6 June 2022

The Wire S1-S5

Even if guns, thugs and drugs aren’t usually jam, if you’re a TV fanatic, HBO’s The Wire (2002-2008) is a show you simply have to see. HBO’s critically acclaimed crime drama is rated as #6 on IMDB’s Top TV list and is a cop show unlike any other.

Police shows are often the cop-out of TV writing – full of cheap thrills, cardboard characters, questionable conservative politics and a predictable episodic structure. The Wire co-creator David Simon, a former crime reporter for The Baltimore Sun for 13 years, is not a fan of the genre.

So while The Wire might start off being about cops, it’s more like one of those sprawling novels that Charles Dickens (himself a former court reporter) wrote about London’s poor. The Wire is the story of how the United States’ War On Drugs policy changed the nature of police work in Baltimore.

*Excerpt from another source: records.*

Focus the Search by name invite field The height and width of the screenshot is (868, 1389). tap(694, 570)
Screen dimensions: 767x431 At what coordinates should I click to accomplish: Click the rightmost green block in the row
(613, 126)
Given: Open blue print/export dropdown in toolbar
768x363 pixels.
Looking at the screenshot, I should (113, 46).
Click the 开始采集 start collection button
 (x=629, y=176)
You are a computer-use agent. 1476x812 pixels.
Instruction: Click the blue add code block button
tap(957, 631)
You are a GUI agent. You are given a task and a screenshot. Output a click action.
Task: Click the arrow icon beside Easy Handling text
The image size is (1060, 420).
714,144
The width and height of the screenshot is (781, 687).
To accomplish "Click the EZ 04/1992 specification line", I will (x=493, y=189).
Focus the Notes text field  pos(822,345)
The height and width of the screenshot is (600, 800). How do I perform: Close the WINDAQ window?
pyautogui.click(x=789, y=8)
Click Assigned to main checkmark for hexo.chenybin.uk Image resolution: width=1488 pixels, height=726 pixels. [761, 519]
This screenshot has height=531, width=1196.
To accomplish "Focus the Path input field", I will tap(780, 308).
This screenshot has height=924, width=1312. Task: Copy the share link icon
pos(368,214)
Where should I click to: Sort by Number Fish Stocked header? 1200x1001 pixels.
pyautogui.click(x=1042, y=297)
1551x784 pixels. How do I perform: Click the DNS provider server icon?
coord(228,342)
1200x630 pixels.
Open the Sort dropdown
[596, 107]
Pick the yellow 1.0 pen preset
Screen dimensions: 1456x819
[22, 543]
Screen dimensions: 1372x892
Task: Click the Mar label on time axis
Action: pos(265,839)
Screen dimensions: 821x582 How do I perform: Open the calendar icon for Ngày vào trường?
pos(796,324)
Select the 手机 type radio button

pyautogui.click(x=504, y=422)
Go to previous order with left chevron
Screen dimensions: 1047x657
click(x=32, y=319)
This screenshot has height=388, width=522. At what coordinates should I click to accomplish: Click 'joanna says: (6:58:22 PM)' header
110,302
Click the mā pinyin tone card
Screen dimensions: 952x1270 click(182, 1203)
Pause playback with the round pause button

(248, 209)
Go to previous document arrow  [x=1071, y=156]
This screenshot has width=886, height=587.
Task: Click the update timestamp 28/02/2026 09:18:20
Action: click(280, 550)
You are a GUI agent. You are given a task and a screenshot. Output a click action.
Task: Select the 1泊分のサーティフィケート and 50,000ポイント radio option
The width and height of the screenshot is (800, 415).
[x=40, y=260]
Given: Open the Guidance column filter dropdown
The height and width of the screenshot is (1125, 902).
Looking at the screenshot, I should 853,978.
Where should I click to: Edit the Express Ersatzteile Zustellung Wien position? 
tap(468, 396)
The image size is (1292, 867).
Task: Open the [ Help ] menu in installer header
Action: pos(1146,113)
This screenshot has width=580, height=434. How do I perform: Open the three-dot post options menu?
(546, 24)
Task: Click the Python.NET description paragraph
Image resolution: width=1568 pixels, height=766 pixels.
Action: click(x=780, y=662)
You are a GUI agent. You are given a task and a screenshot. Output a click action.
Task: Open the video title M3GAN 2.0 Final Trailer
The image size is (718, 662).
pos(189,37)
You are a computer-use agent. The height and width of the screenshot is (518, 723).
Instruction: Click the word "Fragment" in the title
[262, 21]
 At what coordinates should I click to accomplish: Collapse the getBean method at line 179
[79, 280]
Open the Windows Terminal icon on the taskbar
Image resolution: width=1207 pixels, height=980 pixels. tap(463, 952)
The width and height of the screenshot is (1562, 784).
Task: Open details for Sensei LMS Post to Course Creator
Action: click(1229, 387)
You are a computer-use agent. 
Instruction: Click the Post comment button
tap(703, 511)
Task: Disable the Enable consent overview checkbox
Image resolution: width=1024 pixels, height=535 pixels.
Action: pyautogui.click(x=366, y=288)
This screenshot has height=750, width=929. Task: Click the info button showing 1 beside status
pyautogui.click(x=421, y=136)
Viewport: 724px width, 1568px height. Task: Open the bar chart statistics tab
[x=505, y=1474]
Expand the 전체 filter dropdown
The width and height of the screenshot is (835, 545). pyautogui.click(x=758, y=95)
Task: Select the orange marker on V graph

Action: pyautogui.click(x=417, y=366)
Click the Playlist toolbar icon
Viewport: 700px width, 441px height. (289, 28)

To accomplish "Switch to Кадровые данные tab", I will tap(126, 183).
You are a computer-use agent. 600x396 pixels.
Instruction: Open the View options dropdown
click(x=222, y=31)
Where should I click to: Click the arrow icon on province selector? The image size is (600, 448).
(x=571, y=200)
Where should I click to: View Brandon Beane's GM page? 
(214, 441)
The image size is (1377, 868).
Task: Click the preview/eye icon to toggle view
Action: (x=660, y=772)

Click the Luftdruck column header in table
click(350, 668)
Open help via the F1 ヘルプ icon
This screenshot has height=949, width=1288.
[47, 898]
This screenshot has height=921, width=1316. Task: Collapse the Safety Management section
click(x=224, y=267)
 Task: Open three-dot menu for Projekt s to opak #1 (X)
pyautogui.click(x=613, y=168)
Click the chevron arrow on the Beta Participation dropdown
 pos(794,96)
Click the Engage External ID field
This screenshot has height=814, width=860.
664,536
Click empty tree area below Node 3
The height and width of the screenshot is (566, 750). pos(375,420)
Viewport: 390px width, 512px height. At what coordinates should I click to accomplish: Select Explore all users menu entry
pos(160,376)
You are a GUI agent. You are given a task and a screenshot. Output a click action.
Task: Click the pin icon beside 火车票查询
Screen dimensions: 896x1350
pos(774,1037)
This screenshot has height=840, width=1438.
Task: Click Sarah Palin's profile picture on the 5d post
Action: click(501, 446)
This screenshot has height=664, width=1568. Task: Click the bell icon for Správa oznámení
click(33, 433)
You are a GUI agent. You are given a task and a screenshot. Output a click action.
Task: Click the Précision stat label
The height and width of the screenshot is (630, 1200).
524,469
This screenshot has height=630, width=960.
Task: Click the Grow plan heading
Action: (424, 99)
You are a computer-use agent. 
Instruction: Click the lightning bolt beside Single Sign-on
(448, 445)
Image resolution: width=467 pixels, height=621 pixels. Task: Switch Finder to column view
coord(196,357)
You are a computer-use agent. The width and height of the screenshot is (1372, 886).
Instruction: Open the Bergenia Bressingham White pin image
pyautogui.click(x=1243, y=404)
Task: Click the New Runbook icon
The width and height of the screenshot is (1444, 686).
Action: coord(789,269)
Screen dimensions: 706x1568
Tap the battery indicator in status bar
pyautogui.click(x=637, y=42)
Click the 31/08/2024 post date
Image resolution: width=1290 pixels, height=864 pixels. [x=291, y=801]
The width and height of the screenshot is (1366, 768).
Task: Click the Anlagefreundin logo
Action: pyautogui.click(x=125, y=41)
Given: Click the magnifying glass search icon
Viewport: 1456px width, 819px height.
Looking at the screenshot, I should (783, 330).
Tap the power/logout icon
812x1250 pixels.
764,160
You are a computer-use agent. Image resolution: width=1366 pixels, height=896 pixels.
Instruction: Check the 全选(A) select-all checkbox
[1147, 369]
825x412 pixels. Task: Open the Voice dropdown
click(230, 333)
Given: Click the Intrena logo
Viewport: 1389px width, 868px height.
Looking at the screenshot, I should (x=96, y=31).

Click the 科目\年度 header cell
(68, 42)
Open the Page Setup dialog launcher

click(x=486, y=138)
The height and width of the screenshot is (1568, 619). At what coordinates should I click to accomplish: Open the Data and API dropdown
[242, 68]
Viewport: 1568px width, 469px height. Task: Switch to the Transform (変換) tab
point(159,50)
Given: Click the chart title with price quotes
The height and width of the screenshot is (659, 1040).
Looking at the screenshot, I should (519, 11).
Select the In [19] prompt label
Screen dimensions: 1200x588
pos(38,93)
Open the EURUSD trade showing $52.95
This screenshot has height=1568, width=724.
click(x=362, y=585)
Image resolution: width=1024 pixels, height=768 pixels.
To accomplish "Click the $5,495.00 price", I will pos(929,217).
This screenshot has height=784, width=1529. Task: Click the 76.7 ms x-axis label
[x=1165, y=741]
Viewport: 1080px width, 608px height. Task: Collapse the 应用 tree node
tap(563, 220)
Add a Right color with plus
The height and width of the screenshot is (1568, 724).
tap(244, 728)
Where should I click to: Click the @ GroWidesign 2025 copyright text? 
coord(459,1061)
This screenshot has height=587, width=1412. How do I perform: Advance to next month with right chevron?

“The drug war was destroying police work. Street-level drug enforcement was becoming the skill set and solving crime was falling by the wayside,” says David. “This is a horror show because we are a heavily armed society that has lost control and the militarisation of police surrounding the drug war has made an us-against-them mentality.”

Look out for Idris Elba who plays Russel “Stringer” Bell, a drug kingpin’s second-in-command who is as genteel as he is ruthless.